[Opening TEXT BLOCK section]
Active MS lesions and acute ischemic white matter lesions with myelin-associated glycoprotein loss and oligodendrocyte apoptosis reveal a prominent nuclear expression of hypoxia inducible factor-1α (HIF-1α) in glial cells (Aboul-Enein and Lassmann, 2005; Aboul-Enein et al, 2003). HIF-1α is expressed in conditions of hypoxia and forms heterodimers with HIF-1β, which is expressed constitutively in all cells and does not respond to changes in oxygen tension, but is essential for hypoxia-induced transcriptional changes. The HIF-1 heterodimers are translocated to the nucleus where they act as transcription factors, which induce gene expression of various other molecules involved in vasomotor control, angiogenesis, cell growth (growth factors), and energy metabolism (Sharp and Bernaudin, 2004). Altogether, these proteins are expressed to render the tissue more resistant to further hypoxia-induced injury. Micro-array data provide further support to the concept that a diffuse (hypoxic?) tissue-preconditioning in NAWM is a feature of MS pathology. In a study comparing gene expression in the NAWM of patients with secondary progressive MS with that in controls, one of the most consistent differences was found in the expression of HIF-1α and its downstream genes (Graumann et al, 2003). A similar upregulation of HIF-1α in cerebral white matter has been found in leukoaraiosis attributed to white matter hypoperfusion (Fernando et al, 2006).
[Closing TEXT BLOCK section]
[Opening SUPPLIED RECORDS section]
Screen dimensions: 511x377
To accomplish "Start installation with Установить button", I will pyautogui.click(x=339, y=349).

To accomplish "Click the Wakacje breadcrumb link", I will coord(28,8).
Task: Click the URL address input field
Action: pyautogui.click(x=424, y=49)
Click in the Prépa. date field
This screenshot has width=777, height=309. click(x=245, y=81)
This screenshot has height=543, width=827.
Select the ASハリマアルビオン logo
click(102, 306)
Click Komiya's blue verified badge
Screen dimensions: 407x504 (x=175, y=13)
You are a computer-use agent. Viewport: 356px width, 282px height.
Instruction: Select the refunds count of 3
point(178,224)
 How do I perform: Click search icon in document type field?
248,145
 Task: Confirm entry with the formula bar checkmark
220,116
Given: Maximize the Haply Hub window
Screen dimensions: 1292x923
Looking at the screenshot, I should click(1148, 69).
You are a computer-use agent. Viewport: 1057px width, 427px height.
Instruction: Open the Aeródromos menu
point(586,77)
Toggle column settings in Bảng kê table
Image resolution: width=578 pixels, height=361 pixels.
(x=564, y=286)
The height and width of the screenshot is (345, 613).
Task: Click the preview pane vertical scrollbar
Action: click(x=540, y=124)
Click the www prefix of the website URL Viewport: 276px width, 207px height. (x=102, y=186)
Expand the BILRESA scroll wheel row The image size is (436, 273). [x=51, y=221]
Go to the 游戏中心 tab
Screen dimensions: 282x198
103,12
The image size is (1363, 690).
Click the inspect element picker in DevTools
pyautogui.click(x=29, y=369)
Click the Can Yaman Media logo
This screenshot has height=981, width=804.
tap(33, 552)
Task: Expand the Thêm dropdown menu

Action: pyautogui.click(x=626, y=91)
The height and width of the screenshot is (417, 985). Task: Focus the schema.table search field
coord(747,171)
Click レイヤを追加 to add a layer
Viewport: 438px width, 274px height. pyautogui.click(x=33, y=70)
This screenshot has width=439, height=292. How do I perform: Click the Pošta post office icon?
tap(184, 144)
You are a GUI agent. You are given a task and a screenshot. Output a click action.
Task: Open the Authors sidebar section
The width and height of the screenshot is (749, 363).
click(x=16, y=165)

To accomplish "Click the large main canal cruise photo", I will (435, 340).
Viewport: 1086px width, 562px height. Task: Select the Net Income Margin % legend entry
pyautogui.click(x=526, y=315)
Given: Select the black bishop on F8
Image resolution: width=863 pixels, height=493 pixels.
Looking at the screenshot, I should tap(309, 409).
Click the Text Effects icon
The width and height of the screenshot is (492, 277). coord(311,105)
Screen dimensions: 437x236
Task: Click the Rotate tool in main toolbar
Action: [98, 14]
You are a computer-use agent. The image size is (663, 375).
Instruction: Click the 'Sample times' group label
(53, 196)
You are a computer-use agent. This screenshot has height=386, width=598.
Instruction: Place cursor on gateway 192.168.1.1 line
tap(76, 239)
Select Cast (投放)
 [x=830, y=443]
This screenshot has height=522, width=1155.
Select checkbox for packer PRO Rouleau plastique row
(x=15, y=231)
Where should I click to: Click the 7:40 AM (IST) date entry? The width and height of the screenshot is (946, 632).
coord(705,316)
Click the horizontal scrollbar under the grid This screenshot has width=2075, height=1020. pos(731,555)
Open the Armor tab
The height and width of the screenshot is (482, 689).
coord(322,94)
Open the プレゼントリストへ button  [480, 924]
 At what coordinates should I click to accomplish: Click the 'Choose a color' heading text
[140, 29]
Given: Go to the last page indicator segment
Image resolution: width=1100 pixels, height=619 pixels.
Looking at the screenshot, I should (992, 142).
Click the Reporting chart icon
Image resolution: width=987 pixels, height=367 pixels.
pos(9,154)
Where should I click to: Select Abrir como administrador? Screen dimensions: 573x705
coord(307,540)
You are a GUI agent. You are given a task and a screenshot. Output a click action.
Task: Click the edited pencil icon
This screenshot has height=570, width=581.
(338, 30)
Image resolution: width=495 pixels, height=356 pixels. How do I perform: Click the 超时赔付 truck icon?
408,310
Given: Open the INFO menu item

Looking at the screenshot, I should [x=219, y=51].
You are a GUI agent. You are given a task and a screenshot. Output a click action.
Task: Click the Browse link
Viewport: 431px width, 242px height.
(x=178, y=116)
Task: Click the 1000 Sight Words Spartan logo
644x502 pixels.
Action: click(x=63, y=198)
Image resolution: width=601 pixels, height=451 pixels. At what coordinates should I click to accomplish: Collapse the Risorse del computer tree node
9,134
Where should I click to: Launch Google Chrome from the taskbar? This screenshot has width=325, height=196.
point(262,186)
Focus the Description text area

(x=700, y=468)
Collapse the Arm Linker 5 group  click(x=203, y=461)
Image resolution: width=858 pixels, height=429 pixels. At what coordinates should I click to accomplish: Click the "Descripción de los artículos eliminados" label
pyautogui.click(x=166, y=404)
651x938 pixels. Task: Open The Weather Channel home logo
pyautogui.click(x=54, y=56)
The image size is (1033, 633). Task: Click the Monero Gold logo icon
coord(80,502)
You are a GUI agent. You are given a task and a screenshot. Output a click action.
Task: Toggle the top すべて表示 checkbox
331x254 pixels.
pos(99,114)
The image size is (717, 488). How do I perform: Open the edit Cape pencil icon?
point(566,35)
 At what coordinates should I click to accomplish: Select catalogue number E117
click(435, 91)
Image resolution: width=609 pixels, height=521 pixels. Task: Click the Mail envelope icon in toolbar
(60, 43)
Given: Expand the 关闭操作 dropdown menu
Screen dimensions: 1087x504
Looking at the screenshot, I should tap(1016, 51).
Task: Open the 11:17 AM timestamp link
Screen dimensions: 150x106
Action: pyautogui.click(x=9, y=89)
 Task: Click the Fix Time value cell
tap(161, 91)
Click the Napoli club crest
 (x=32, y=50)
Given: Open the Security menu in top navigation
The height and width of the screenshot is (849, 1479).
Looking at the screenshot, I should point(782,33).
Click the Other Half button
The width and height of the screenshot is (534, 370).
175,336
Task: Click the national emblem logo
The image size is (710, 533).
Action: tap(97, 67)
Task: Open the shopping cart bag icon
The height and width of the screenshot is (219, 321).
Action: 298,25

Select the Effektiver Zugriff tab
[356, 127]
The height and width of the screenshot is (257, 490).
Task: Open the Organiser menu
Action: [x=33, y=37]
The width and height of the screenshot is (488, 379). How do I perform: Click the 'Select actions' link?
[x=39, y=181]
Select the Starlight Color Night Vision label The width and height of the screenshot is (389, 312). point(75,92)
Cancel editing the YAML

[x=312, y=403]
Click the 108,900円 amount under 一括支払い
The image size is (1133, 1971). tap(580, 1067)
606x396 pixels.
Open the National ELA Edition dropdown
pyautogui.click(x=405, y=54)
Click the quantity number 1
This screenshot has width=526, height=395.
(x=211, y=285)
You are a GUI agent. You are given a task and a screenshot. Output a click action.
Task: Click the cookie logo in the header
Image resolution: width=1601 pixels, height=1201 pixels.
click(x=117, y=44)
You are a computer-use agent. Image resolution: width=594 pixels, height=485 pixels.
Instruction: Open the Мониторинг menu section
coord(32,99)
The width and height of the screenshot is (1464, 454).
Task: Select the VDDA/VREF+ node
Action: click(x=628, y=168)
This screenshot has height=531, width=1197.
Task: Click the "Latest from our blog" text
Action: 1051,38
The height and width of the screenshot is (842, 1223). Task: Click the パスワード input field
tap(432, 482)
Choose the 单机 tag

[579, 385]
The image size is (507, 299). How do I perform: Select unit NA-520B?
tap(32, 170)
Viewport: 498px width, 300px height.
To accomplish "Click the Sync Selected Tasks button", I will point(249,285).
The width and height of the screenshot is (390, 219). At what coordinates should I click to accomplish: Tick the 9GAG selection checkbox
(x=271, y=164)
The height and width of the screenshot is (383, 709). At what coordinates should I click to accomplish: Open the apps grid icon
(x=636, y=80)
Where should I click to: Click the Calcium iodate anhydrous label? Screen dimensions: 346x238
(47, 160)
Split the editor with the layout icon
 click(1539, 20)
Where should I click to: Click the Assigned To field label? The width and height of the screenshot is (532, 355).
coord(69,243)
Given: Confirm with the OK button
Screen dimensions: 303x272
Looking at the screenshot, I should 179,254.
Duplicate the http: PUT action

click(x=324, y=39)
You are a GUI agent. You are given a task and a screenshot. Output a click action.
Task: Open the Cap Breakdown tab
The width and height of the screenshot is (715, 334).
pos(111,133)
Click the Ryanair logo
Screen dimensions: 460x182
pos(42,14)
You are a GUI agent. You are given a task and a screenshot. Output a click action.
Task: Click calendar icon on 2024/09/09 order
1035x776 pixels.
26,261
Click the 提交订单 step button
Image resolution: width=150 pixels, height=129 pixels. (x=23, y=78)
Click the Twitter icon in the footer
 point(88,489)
[Closing SUPPLIED RECORDS section]
__ASSIGNED TASK A__
According to the HIF-1α text, which study compared gene expression in the NAWM of patients with secondary progressive MS with that in controls?
__ASSIGNED TASK B__
For each statement, say whether it agrees with the HIF-1α text and quote the words that decide it.
(i) HIF-1β is expressed only under hypoxic conditions.
(ii) The HIF-1 heterodimers act as transcription factors in the nucleus.
(iii) An upregulation of HIF-1α in cerebral white matter has been found in leukoaraiosis.

__OUTPUT A__
Graumann et al, 2003.

__OUTPUT B__
(i) No: "which is expressed constitutively in all cells and does not respond to changes in oxygen tension"
(ii) Yes: "The HIF-1 heterodimers are translocated to the nucleus where they act as transcription factors"
(iii) Yes: "A similar upregulation of HIF-1α in cerebral white matter has been found in leukoaraiosis attributed to white matter hypoperfusion"